米オバマ大統領とキューバのラウル・カストロ国家評議会議長の会談が4月11日、実現しました。両国の首脳会談は、実に半世紀ぶり。国交回復に向けた「歴史的な第一歩」と伝えられます。世界の眼があつまるキューバ。この3月、首都ハバナから東端のバラコアまで7都市をまわり、人びとの暮らしをのぞいてきました。2週間の現地訪問をもとに、キューバの「いま」をお伝えします。 【地図】イチから分かるキューバ なぜ米国と国交が途絶えた?
◆キューバが社会主義を選択した理由は?
キューバは社会主義国家です。地方都市を歩いても、ゲバラを筆頭とする革命指導者の肖像画や党のスローガンが目に飛び込んできます。ただし、ニュース映像で伝えられるほど、街のあちこちに掲げられているわけではありません。商品広告の看板やネオンサインがないため、目立ってしまうのですね。日本も広告・看板を外すと、政党のポスターだらけに感じるかもしれません。 キューバ革命を主導したフィデル・カストロは、1961年にアメリカと国交を断絶し、社会主義による国づくりをスタートさせました。フィデルはがちがちのコミュニストではありませんでしたが、資本主義が生んだ腐敗や貧困を克服できる選択肢は社会主義しかなかったのでしょう。接近してきた社会主義の「親玉」ソ連と手を握ったのです。 しかし20世紀終盤、中国が資本主義に舵を切り、1991年にはソ連も解体され、社会主義はオルタナティブではなくなりました。そんな中でも、キューバは革命の「理念」を棄てることなく、社会主義を堅持し続けてきました。平等の「理念」だけは、世代を超えて国民にもビルトインされています。国際社会に対しても、キューバは反米連合の「兄貴分」としての存在感を示してきました。

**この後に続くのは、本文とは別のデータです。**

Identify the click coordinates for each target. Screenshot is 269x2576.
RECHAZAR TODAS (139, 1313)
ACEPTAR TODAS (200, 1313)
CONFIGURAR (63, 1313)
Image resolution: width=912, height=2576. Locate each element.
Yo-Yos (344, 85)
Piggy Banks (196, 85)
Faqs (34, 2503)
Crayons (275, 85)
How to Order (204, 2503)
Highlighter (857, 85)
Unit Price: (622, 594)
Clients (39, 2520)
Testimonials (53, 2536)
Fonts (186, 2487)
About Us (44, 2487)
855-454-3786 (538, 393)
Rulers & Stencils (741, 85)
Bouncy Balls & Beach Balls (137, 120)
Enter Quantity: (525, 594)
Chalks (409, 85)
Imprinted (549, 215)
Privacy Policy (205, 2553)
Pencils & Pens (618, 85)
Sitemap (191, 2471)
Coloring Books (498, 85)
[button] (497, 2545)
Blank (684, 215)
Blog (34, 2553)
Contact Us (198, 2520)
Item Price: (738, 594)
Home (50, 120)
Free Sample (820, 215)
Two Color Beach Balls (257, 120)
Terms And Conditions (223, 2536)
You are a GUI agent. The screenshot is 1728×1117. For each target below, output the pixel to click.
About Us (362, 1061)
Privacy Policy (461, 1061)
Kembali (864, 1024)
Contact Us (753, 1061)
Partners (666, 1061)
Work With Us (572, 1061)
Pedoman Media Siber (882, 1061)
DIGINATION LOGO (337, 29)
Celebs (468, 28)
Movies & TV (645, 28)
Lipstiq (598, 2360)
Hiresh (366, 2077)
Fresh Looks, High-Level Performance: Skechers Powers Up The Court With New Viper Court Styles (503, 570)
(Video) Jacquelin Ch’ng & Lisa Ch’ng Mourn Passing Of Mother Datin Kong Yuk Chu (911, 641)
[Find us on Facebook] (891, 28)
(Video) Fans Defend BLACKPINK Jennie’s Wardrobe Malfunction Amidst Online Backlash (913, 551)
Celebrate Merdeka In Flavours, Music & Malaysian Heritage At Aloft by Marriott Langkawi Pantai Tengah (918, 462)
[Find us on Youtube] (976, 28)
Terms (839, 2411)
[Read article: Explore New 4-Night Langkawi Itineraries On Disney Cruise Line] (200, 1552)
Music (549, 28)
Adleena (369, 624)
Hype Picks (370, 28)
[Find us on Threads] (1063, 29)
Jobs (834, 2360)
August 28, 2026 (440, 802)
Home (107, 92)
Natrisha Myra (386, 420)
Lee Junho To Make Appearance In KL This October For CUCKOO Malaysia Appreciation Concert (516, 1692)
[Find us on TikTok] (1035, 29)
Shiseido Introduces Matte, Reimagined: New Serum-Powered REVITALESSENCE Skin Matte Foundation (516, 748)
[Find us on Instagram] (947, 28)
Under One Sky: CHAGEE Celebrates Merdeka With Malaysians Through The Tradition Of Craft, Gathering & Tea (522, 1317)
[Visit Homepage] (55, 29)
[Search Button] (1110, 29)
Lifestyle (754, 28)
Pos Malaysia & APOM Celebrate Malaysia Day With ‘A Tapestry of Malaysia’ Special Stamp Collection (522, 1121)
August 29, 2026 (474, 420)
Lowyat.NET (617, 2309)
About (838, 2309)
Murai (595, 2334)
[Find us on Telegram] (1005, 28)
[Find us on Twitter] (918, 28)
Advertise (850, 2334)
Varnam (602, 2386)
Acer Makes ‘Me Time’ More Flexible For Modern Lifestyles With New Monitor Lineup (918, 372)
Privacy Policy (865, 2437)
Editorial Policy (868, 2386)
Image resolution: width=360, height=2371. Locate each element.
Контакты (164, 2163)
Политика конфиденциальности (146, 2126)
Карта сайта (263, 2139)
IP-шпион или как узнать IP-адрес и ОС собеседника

しかし、革命の「理念」は豊かな暮らしを実現してくれませんでした。とりわけソ連解体後の90年代前半は停電が頻発、商店は常に品薄、朝夕の食事もこと欠く状況だったといいます。いまもモノ不足は深刻です。最低限の生活用品はあるものの、その種類は限られています。乾電池ひとつ探すのにも苦労します。それでも国民は、革命以前の惨状と比べながら、「だれもが程よく貧しい」という落としどころの平等に耐えてきたのです。「アラブの春」のような大規模な政権打倒の動きも起こっていません。「忍耐」の2文字も、キューバ国民にビルトインされているのです。